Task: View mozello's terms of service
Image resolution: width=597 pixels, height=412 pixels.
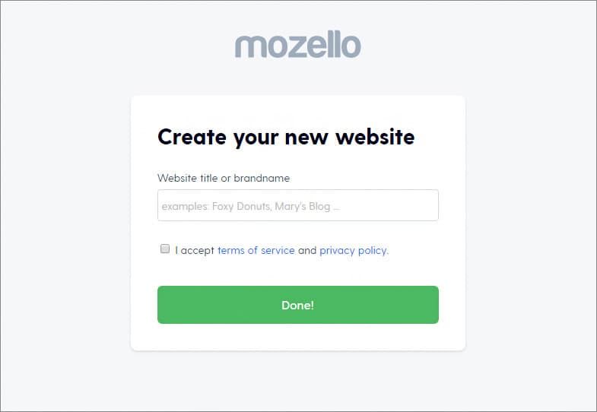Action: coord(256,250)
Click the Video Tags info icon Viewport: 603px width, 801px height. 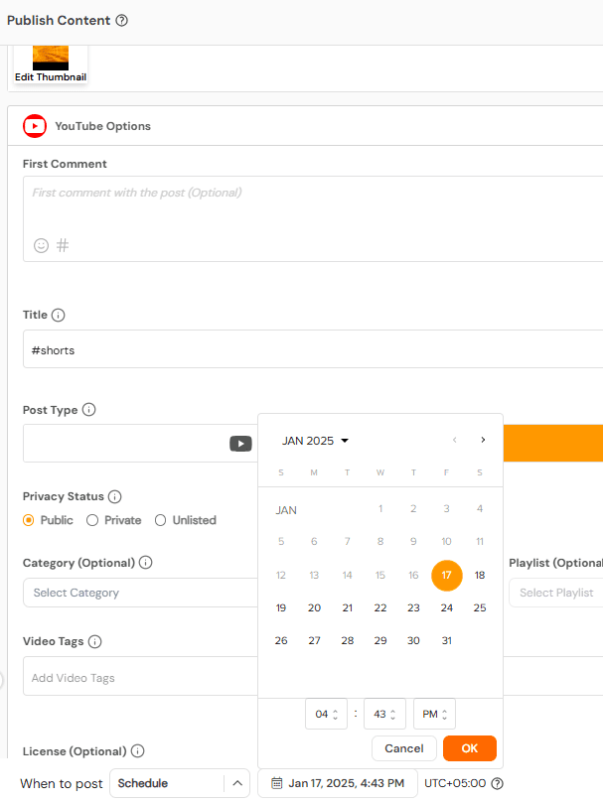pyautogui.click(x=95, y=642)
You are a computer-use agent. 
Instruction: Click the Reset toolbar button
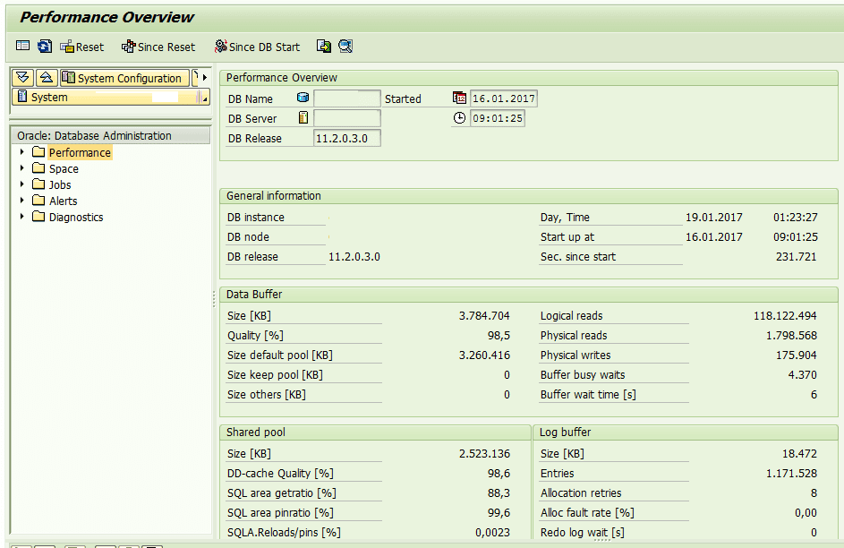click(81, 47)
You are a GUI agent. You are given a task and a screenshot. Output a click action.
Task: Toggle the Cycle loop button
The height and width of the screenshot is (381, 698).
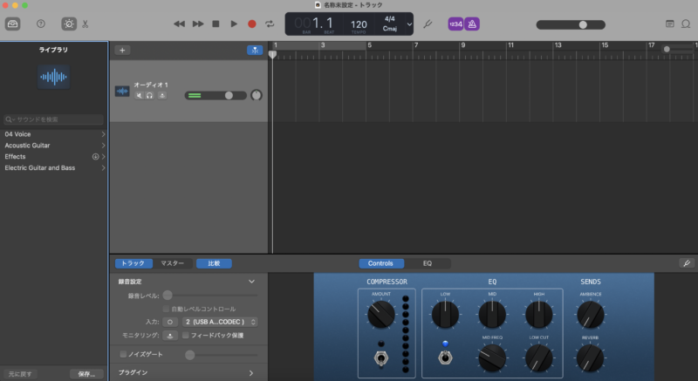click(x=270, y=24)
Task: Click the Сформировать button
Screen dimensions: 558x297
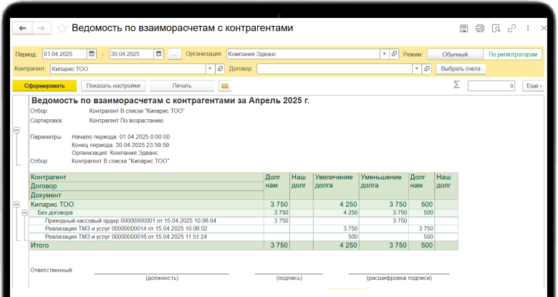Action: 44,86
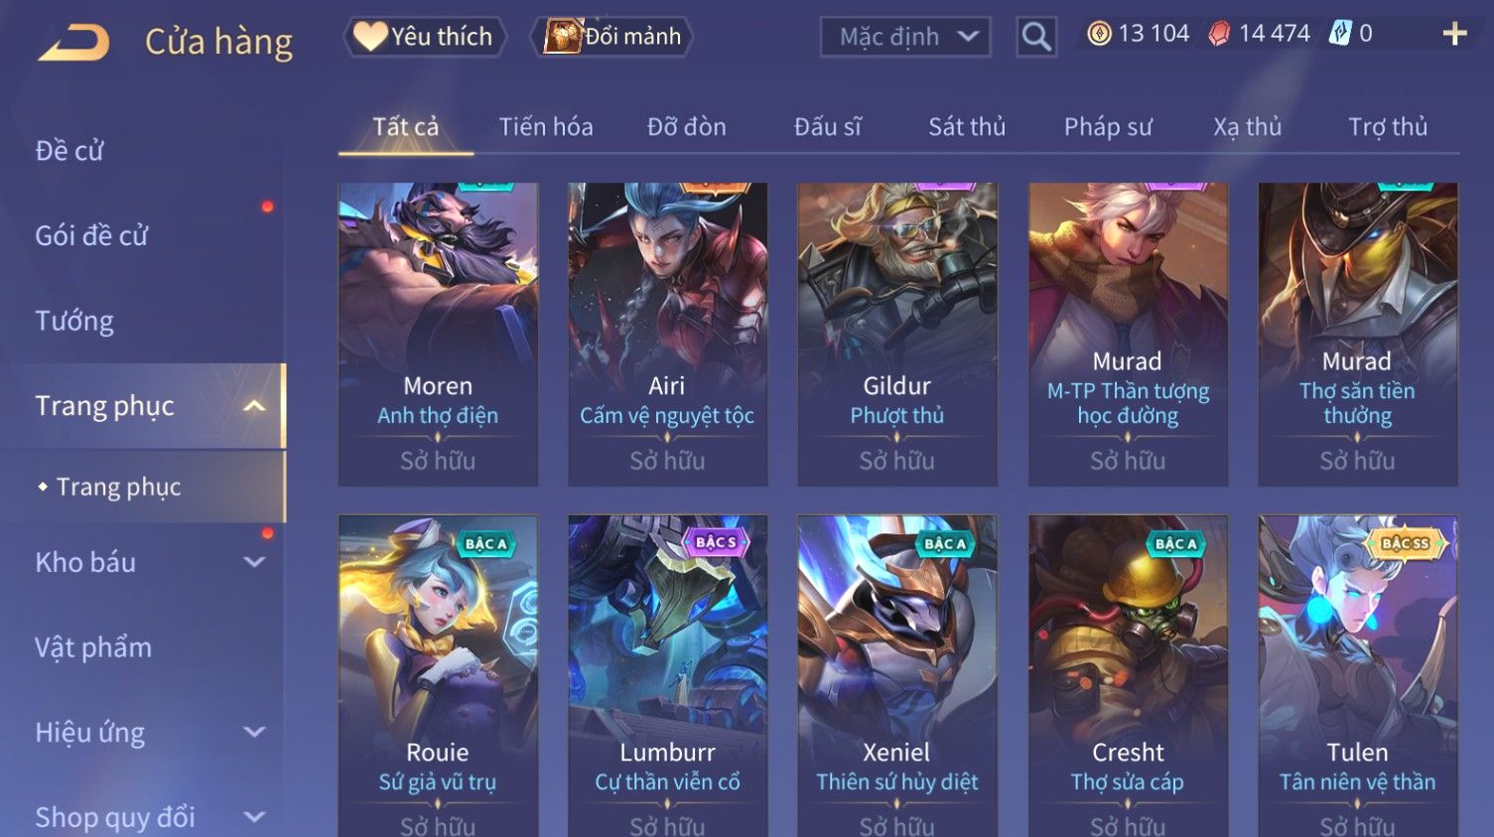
# # # # # # #
**Description of the task**
Going through the data above, return each line with the word "agent".

**Solution for this task**
You are a computer-use agent. 
You are a GUI agent. You are given a task and a screenshot. Output a click action.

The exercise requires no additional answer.